**EXCERPTED TEXT**:
++++++++++

Week 1: Deconstructing Biomedicine and Introducing Five Theoretical Perspectives
Part I: Introducing Five Theoretical Perspectives
- Lecture: 1.1. Welcome to the class (15 min)
- Lecture: 1.2. Introducing Theory 1: Epidemiological Theory (5 min)
- Lecture: 1.3. Introducing Theory 2: Evolutionary Theory (5 min)
- Lecture: 1.4. Introducing Theory 3: Critical Medical Anthropological Theory (5 min)
- Lecture: 1.5. Introducing Theory 4: Interpretive Theory (5 min)
- Lecture: 1.6. Introducing Theory 5: Feminist Theory (5 min)
- PDF: 1.1. Joralemon, Donald. Chapters 3 and 4 – “Recognizing Biological, Social, and Cultural Interconnections” and “Expanding the Vision of Medical Anthropology” In Exploring Medical Anthropology (Pages 30-56)
Part II: Deconstructing Biomedicine
- Lecture: 1.7. Deconstructing Biomedicine (10-15 minutes)
- Film: 1.1. Flesher, Ryan: “The Vanishing Oath” (75min) (If the link doesn’t work, visit www.lib.msu.edu and type in the title. You should find a link to watch this video)
- PDF: 1.2. Gawande, Atul. Chapters 1 and 2 – “Introduction” and “Education of a Knife” In Complications: A Surgeon’s Notes on an Imperfect Science.

++++++++++

**EXTRACTED ENTRIES**:
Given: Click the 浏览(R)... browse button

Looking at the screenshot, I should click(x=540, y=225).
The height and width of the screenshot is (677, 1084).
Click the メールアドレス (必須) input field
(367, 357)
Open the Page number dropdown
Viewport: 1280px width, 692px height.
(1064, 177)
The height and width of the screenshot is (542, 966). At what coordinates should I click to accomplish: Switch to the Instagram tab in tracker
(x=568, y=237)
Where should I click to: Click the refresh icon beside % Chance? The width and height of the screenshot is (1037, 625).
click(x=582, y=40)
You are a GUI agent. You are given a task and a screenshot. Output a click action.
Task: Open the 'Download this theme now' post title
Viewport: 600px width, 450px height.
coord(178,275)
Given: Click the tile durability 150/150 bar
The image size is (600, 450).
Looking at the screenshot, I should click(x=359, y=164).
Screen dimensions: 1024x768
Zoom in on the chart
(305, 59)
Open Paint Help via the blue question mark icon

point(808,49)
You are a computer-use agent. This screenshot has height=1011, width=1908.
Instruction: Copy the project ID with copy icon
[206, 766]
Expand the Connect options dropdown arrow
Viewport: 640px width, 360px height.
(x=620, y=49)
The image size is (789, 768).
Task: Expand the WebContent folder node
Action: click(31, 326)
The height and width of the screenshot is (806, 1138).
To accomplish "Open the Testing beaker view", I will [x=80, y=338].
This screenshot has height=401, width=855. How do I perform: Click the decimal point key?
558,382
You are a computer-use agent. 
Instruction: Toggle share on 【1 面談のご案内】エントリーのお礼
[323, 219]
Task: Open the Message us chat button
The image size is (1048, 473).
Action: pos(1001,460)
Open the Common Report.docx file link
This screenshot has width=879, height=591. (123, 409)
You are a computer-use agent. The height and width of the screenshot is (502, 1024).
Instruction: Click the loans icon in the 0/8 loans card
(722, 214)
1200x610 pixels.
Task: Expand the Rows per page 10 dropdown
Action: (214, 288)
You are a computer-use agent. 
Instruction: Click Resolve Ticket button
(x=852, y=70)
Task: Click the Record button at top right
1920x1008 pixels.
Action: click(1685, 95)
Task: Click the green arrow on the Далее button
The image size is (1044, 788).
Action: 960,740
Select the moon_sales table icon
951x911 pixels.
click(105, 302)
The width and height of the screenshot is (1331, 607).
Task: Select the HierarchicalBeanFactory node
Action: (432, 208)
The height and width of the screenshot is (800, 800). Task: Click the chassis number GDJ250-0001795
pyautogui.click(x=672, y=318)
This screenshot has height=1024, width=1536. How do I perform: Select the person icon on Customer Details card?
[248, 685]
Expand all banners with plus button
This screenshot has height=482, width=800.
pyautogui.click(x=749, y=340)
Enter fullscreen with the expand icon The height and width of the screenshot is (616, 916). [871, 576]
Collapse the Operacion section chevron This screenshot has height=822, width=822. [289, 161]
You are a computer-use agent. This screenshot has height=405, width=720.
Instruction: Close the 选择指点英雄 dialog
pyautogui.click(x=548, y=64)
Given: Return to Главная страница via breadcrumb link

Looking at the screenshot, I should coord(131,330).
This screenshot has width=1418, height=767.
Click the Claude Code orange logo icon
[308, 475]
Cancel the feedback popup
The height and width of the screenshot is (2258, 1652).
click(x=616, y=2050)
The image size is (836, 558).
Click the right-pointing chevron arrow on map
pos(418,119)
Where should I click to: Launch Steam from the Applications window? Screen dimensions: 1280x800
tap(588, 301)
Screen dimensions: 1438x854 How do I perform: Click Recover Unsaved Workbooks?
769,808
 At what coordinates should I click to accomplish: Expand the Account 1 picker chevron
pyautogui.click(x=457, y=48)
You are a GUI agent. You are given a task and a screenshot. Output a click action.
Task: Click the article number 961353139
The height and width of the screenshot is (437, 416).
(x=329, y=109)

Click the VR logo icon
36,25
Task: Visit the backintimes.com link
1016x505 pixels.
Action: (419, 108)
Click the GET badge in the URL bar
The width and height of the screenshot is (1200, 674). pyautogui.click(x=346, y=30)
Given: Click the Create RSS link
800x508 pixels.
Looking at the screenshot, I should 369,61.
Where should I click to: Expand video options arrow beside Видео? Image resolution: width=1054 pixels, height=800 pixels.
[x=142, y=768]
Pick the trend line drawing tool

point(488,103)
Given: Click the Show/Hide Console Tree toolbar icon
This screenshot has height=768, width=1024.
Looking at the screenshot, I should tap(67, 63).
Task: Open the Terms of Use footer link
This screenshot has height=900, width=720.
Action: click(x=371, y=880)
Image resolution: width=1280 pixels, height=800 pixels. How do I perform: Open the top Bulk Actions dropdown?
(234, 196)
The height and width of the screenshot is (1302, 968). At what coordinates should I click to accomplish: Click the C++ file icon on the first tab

++++++++++

**QUESTIONS ON THE MATERIAL**:
• a. From the Week 1 course outline, reproduce everything from "- Lecture: 1.2." down to "watch this video)".
• b. Carry on the Week 1 course outline past its last line, "Complications: A Surgeon's Notes on an Imperfect Science."

**ANSWERS BY ITEM**:
• a.
- Lecture: 1.2. Introducing Theory 1: Epidemiological Theory (5 min)
- Lecture: 1.3. Introducing Theory 2: Evolutionary Theory (5 min)
- Lecture: 1.4. Introducing Theory 3: Critical Medical Anthropological Theory (5 min)
- Lecture: 1.5. Introducing Theory 4: Interpretive Theory (5 min)
- Lecture: 1.6. Introducing Theory 5: Feminist Theory (5 min)
- PDF: 1.1. Joralemon, Donald. Chapters 3 and 4 – “Recognizing Biological, Social, and Cultural Interconnections” and “Expanding the Vision of Medical Anthropology” In Exploring Medical Anthropology (Pages 30-56)
Part II: Deconstructing Biomedicine
- Lecture: 1.7. Deconstructing Biomedicine (10-15 minutes)
- Film: 1.1. Flesher, Ryan: “The Vanishing Oath” (75min) (If the link doesn’t work, visit www.lib.msu.edu and type in the title. You should find a link to watch this video)

• b.
- Link: 1.1 Ayurvedic Medicine: In Depth
- Link: 1.2 Traditional Chinese Medicine: In Depth
- Activity: 1.1. (250-500 words)
This week, I want you to select a country that you will be using as your example country for the duration of this course and provide a general description of the country: Demographic Indicators, Economic Indicators, Women, Education, The Rate of Progress, Disparities By Residence, and Disparities By Household Wealth. You can find this information at UNICEF’s Country Statistics page. To understand the statistics, read the “Definitions and Data Sources” link at the bottom of each block of statistics.Please present your data in a narrative form. In other words, please don’t just copy and paste the table or a numbers list, but make us “see” the country through a “story” about the statistics. Point out statistics that surprised you or contradicted what you have heard or read about the country in other places.
I recommend selecting a country that you have some curiosity about and for which you can find enough information regarding the health issue that you are interested in studying for the next seven weeks, so do a little research before selecting your country and, although you do not need to post about your health issue until next week, make sure there is enough information on it from other sources to fulfill the requirements for the final blog post.
I will accept information from news media sources, but you must triangulate the information from three separate news sources, one of which is foreign or a foundational source (i.e. a UN program report or an academic journal article). So, for example, if I am doing my final post on educating girls in Senegal and I want some current information on it, I might look at Voice of America, CNN, and, in this case, because I could not find a foreign news source, I used the United Nations Girls Education Initiative.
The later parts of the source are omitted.